## Passage
Tuesday, July 15, 2008

When In Rome


I am as introspective as one can be at this moment – late at night, another bottle of wine - only hours before a flight to the other side of the World where it’s apparently hotter still than it is here.

There are so many quotes about traveling that do well with me. I am blessed every time I leave home – having grown upon my return, both appreciating home more but yearning to wander again to someplace new. 

I came here for work – and as you know, I am well able to mingle a good bit of pleasure in between anything productive. I sought to learn Italian – and although I have not yet mastered the language, I have indeed assimilated many of the great Italian habits that set this culture apart from the many others which encompass our globe.

On the night that I heard Timothy Ash received his international press award in Ischia Ponte, he spoke briefly about his televised speech earlier in which he spoke at length about the United States and Europe as well as our upcoming election. In his short comments after receiving his award, he said that Europe was more unique and different than any place in the world with so many different cultures, languages and ideologies only a short train wide away from one another – and that in all of then, although very different from Oxford his home, he felt as though he was at home. His last sentence was this, following a brief discussion on the detrimental influence of the United States on the EU – “It’s time we paid more attention to ourselves and our place in the World, after all, Europe discovered the world five hundred years ago, it’s high time we discovered it again.”

I have thought a lot about that night and our place in the World. And so while I was here – I took on everything I could – from home and abroad - food, wine, swimming, cantaloupe melon gelato, feeding cats under the table, wearing my UT and/or POW/MIA hat always, smiling always, meeting everyone I could, smiling more, the most important being driving habits. 

Sure enough, people are crazy here when it comes to driving, that’s for sure. Driving in Rome or Palermo is no cakewalk – but give me a driving challenge, and I will take it.

## Exercise
According to the blog post about Italy, where did Timothy Ash receive his international press award?

Items listed in a dataset
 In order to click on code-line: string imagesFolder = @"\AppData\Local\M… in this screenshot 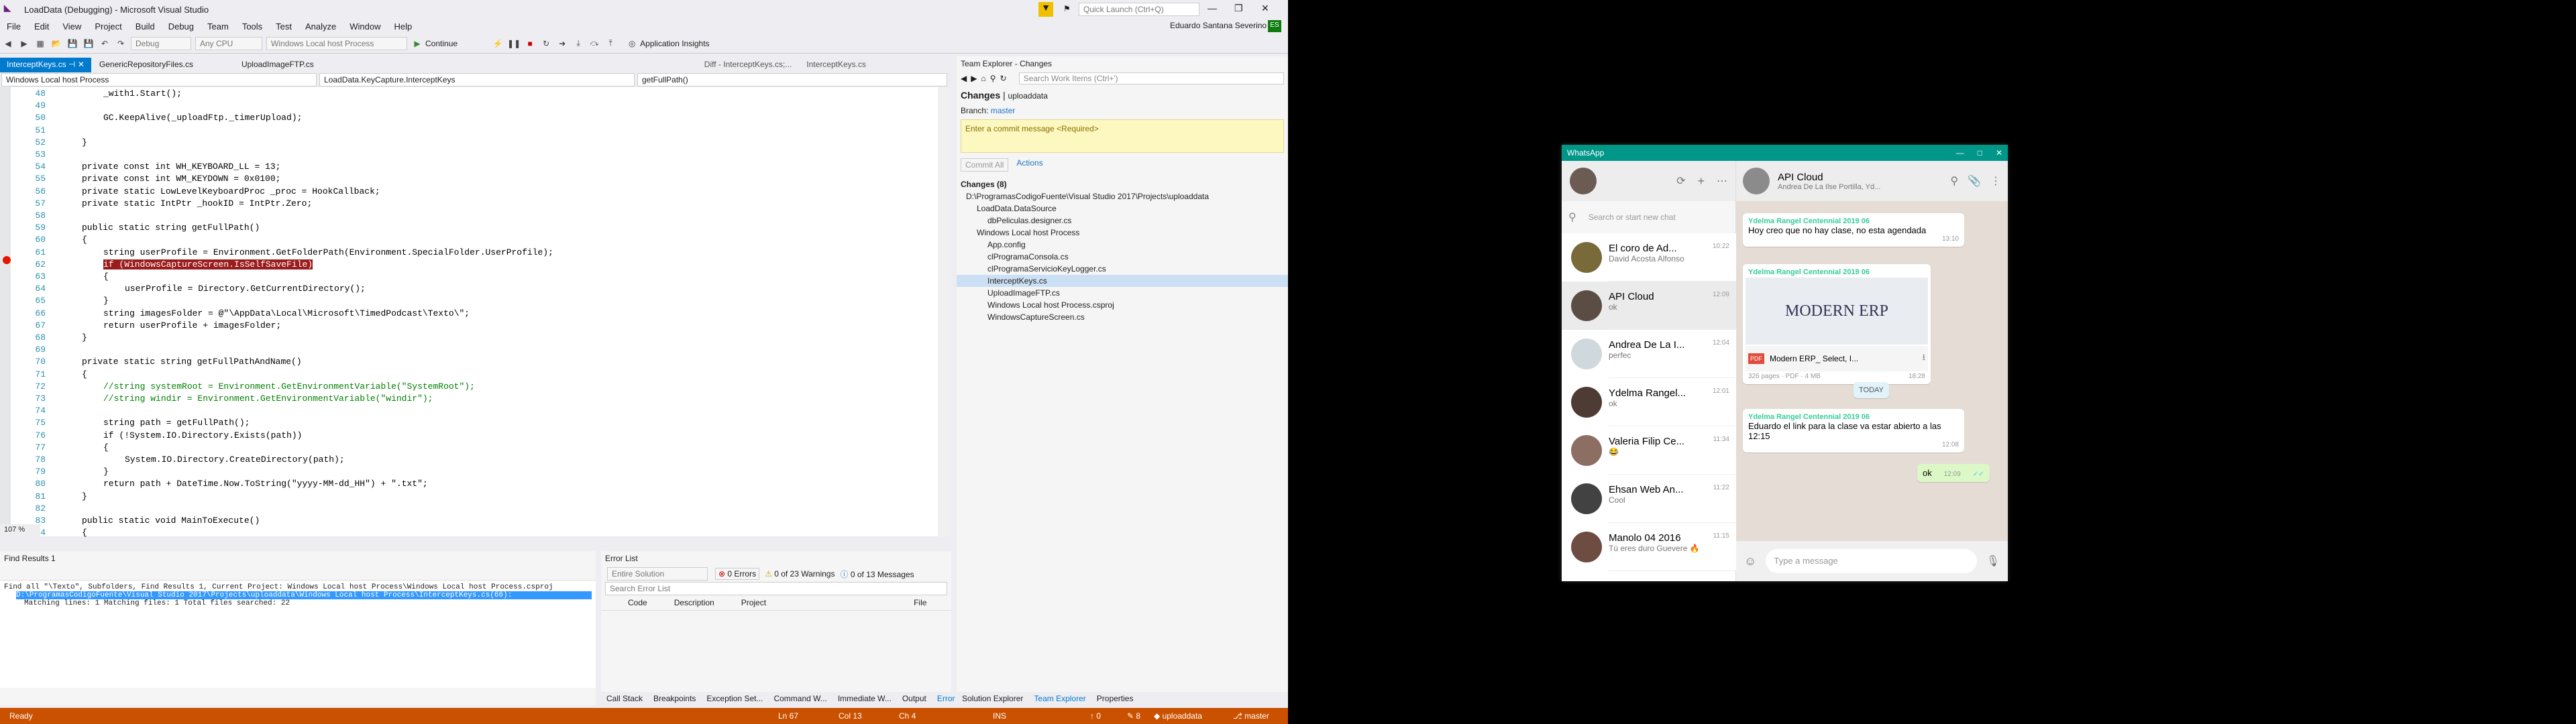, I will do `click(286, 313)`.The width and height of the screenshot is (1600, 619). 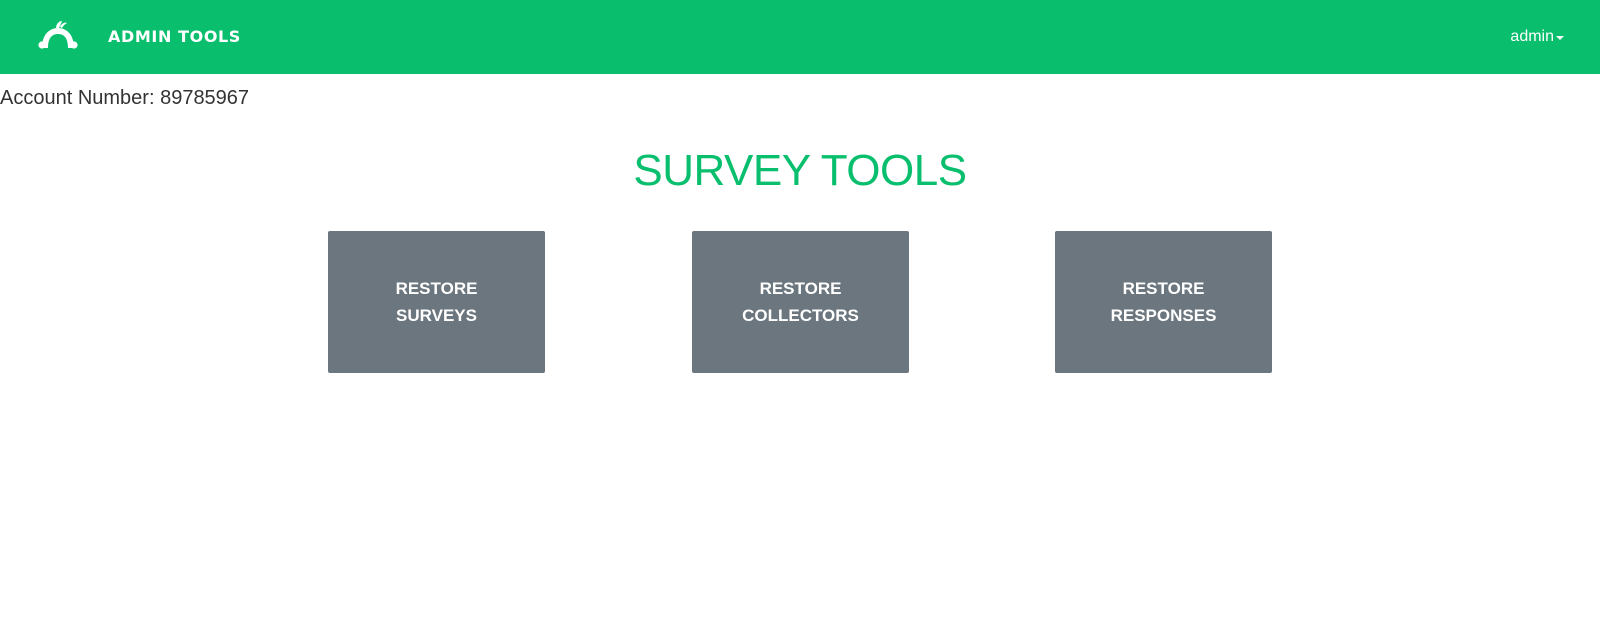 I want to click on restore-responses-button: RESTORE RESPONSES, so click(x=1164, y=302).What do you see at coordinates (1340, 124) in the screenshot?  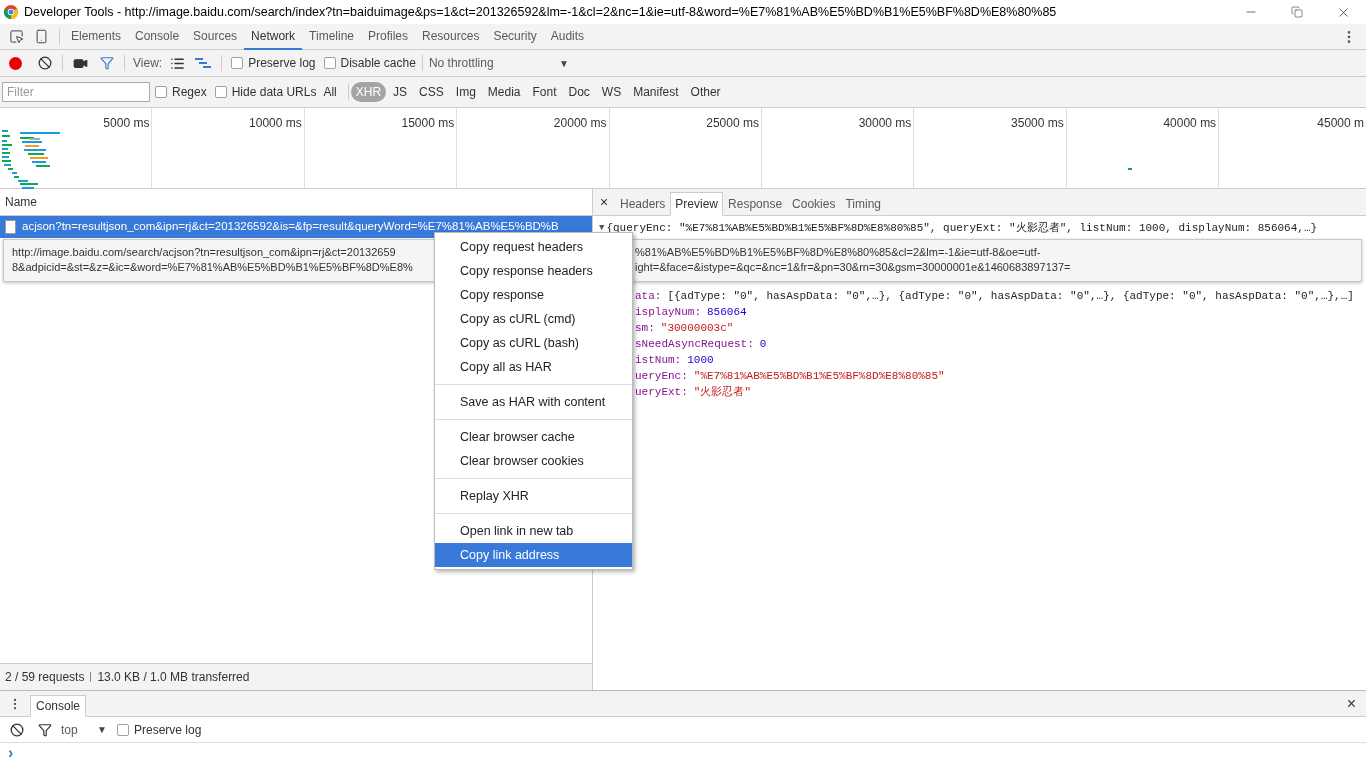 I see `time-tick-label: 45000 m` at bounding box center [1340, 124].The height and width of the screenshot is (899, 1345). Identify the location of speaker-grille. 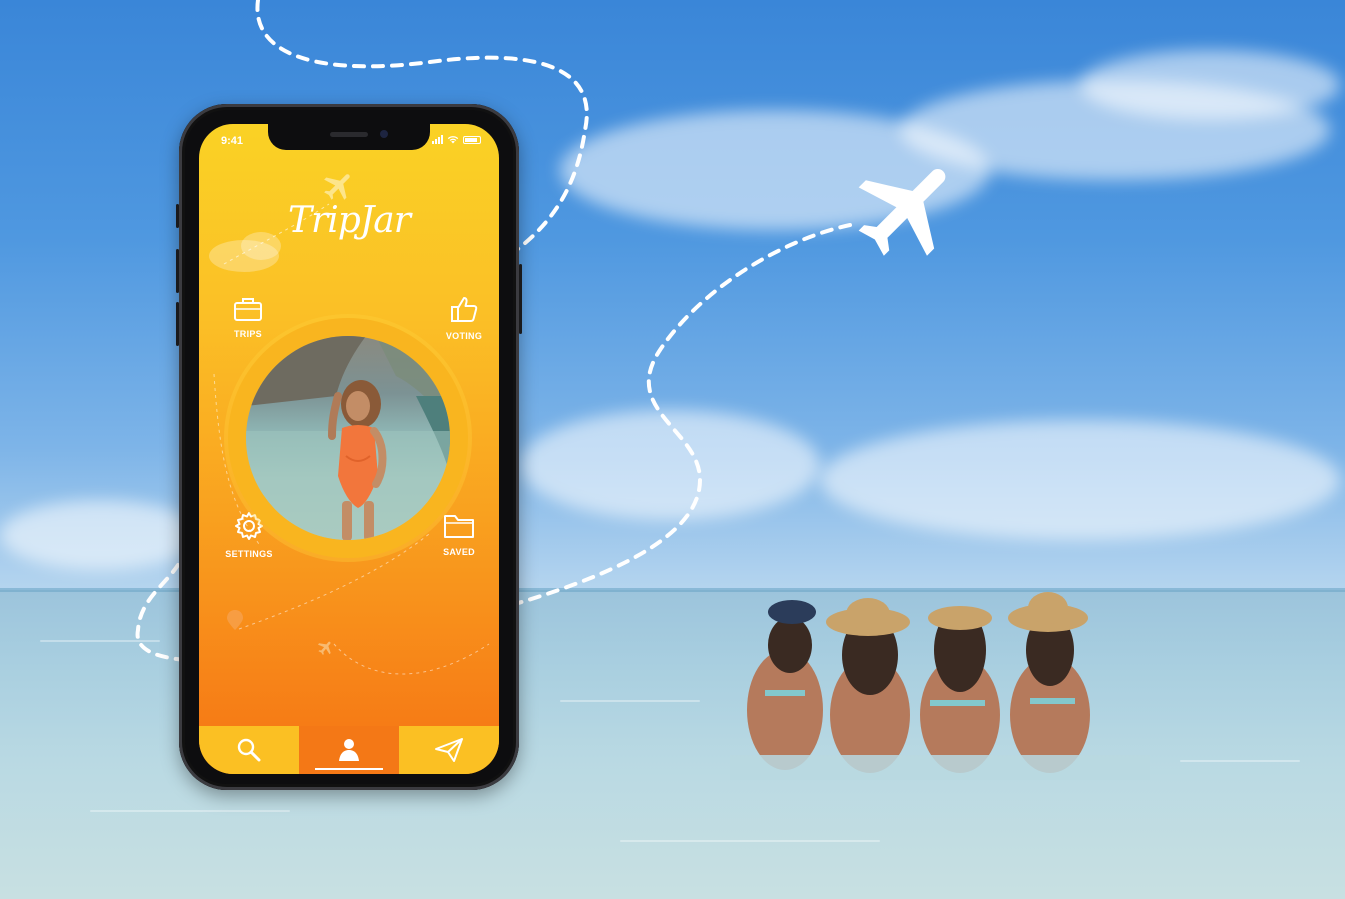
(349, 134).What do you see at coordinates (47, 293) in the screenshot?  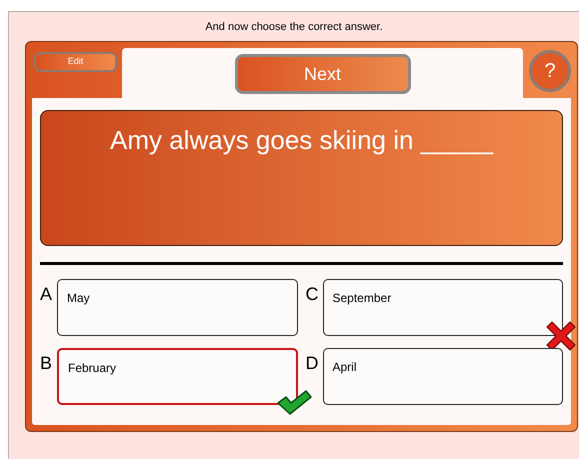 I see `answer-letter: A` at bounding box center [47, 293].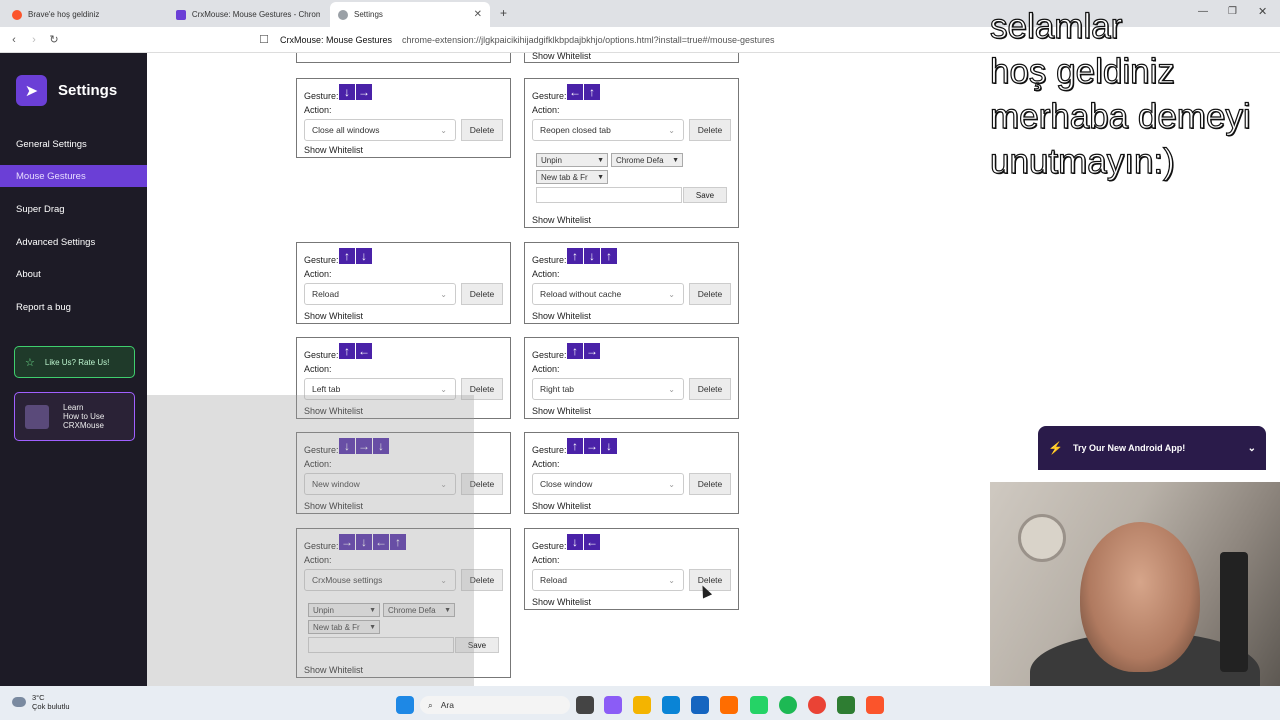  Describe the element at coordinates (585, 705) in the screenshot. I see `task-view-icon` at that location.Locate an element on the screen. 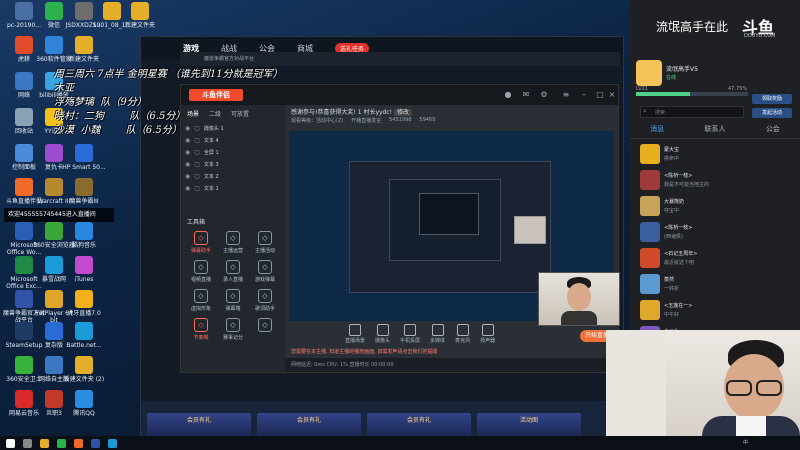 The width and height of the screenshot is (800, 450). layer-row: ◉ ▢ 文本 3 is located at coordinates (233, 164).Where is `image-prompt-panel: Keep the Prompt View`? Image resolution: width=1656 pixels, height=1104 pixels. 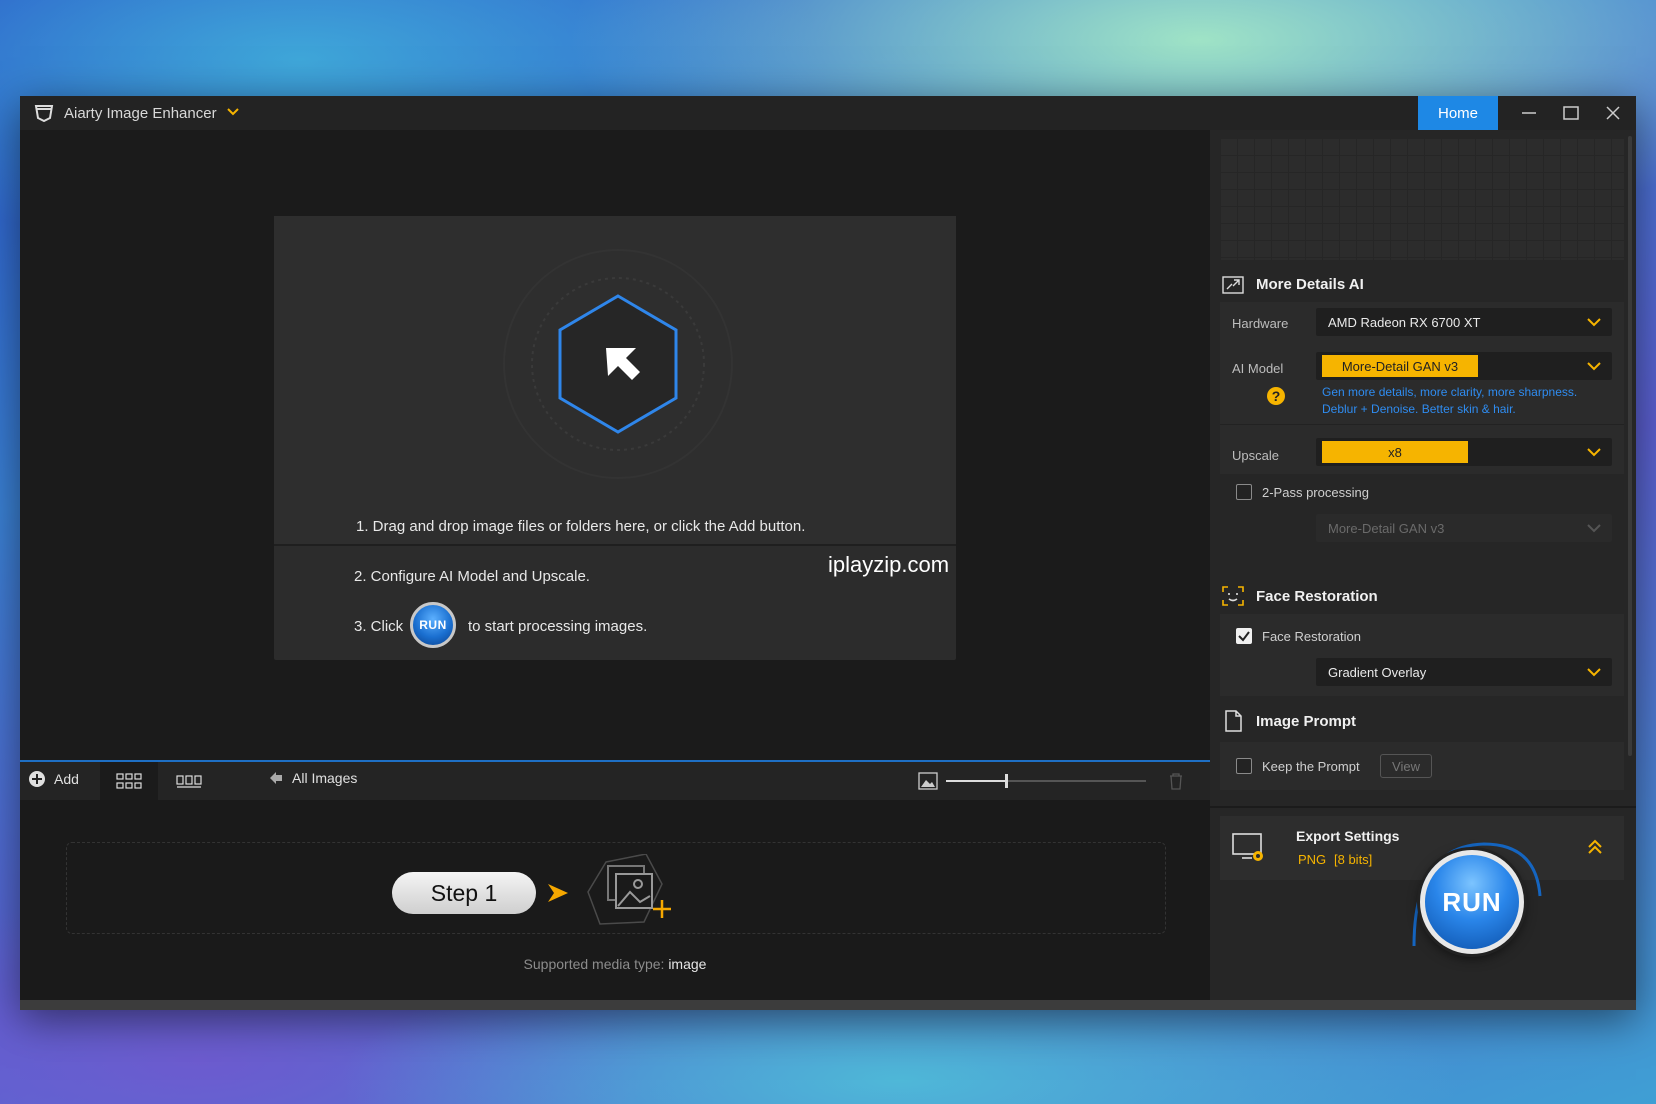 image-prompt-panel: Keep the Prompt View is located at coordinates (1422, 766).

## Response to this task
Ischia Ponte